Manzol (Monte) da Villanova per il versante NO canale centrale

tipo itinerario: attraversa pendii ripidi
difficoltà: ORA / PD   [scala difficoltà]
esposizione: Nord-Ovest
quota partenza (m): 1215
quota vetta/quota massima (m): 2933
dislivello totale (m): 1700

copertura rete mobile
dato non disponibile

contributors: marcog72
ultima revisione: 04/06/09

località partenza: Villanova (Bobbio Pellice , TO )

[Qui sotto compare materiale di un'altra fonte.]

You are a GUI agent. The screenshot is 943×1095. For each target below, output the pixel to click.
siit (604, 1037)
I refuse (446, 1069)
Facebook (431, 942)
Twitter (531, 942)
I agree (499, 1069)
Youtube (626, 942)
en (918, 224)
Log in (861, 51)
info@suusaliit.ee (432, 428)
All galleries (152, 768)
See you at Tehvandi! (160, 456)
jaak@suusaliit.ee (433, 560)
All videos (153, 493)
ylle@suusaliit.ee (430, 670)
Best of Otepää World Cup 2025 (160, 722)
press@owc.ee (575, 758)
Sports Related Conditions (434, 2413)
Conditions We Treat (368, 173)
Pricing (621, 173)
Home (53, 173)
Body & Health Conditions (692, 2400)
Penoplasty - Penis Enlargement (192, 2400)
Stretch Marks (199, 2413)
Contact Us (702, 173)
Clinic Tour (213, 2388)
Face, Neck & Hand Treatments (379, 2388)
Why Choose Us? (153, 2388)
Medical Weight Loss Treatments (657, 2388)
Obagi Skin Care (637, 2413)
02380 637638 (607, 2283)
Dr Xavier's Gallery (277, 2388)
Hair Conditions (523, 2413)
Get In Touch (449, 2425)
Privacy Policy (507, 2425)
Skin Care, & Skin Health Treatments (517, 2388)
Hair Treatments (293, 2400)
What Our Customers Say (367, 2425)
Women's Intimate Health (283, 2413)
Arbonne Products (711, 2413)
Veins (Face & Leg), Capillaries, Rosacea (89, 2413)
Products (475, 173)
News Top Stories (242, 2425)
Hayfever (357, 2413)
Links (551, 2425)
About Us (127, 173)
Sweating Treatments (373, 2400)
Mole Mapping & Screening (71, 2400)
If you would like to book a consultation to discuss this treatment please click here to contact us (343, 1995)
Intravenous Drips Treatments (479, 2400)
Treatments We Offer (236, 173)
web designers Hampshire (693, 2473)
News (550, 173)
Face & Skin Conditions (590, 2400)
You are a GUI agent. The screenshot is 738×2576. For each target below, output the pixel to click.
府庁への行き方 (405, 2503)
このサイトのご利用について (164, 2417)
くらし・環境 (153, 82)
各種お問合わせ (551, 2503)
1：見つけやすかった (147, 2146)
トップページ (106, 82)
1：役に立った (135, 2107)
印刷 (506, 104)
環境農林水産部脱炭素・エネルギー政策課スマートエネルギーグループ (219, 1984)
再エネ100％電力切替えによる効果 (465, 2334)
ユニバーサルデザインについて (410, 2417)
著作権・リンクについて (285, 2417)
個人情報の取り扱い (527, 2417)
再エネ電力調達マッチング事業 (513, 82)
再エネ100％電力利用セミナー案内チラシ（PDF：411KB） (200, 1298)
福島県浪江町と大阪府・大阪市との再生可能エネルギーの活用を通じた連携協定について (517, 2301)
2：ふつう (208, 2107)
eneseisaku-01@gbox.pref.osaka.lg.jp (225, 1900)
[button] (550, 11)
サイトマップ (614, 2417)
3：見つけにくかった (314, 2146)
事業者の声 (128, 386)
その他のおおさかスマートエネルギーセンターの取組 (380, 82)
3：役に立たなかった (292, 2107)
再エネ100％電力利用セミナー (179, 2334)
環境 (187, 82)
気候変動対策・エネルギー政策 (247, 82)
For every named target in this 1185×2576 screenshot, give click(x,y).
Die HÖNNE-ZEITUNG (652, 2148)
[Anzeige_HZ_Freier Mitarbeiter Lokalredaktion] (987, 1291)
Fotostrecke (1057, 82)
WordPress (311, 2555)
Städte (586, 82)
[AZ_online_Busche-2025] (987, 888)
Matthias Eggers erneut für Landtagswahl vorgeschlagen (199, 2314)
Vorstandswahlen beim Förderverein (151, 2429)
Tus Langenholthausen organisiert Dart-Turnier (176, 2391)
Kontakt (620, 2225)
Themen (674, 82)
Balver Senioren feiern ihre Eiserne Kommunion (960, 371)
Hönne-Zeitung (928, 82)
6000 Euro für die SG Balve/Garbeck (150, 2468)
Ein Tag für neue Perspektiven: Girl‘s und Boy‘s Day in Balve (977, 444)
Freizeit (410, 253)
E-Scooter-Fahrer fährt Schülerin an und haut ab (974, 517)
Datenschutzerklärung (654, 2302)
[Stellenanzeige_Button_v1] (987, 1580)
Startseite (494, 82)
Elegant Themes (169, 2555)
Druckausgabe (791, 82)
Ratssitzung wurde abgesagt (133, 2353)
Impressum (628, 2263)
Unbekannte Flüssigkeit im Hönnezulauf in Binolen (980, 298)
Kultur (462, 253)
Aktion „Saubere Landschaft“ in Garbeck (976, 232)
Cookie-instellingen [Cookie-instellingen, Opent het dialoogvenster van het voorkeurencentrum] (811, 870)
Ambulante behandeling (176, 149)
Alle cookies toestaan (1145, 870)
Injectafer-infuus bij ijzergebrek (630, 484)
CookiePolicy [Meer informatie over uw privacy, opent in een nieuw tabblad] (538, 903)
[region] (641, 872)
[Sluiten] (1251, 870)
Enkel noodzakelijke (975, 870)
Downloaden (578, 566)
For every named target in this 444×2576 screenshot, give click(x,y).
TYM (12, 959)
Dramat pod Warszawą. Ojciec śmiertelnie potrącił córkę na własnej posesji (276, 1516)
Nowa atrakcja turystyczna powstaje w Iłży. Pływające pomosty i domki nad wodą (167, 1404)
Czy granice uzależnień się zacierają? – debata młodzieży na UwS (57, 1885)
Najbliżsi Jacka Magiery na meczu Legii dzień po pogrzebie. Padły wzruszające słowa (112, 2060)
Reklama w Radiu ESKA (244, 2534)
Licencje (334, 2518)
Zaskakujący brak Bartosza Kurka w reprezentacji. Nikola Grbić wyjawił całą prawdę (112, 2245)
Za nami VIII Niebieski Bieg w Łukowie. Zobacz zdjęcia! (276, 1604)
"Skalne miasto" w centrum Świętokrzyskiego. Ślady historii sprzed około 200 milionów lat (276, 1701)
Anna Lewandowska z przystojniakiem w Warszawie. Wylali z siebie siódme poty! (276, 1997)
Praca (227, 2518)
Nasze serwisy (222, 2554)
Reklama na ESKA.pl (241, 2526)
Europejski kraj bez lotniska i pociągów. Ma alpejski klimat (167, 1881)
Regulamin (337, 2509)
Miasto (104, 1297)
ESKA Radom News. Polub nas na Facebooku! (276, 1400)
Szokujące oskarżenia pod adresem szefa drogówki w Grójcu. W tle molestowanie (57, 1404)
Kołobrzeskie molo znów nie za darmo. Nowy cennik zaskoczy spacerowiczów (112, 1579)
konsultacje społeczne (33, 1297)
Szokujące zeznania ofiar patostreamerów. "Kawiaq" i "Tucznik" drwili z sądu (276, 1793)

punti appoggio: Rifugio Willy Jervis alla Conca del Prà

note tecniche:
Il versante nord-occidentale del Monte Manzol presenta tre vaghi canali, ben visibili dal fondo della conca del Pra: quello più occidentale (a dx guardando dal basso) termina contro dei salti di roccia della cresta ovest, quello centrale è delimitato a sx (est) da una cresta rocciosa che lo conserva in ombra fino a metà mattinata, quello orientale o principale (a sx) è il più vago e conduce a pochi metri dalla vetta.
Nonostante l'espo, il versante prende sole già dal primo mattino.
Il canale centrale ha una lunghezza di circa 200 m con pendenze di 40-45 gradi.

descrizione itinerario:
Da Villanova si segue il sentiero che porta al Rifugio Jervis.
Dal Rif. Jervis si attraversa la conca del Pra fino all'alpeggio di Partia d'amunt. Si attraversa il torrente Pellice e si sale seguendo il percorso estivo per il Rif. Granero. Dopo breve, si piega a sx e si risale un ripido valloncello (vasca con presa dell'acqua) puntando verso la base della cresta ovest della Punta Agugliassa. Raggiunta la spalla sotto la cresta si piega a SE e si entra nel vallone fra l'Agugliassa e il Manzol. Si attraversa il vallone e si risale il grande e ripido conoide del canale principale (quello di sx) fin dove la pendenza lo consente. Lasciate le racchette, con picca ramponi si punta al canale centrale, che nella parte bassa presenta una strozzatura. Superatala, si entra nel canale vero e proprio da cui si esce piegando verso sx (tratto molto ripido) e raggiungendo la cresta ovest a quota 2880 m circa. Si segue ora la facile e quasi pianeggiante cresta verso est, fino al blocco roccioso dove è posizionata la croce (attenzione in caso di neve cedevole poichè si cammina su blocchi di roccia).
Discesa: pochi metri a ovest del blocco roccioso della cima si individua uno stretto canalino che presto si allarga in pendio e che rappresenta il canale di sx. Nella parte alta è piuttosto ripido (max 43 gradi) ma presto la pendenza di riduce e rimane costante sui 37-38 gradi per 300 metri.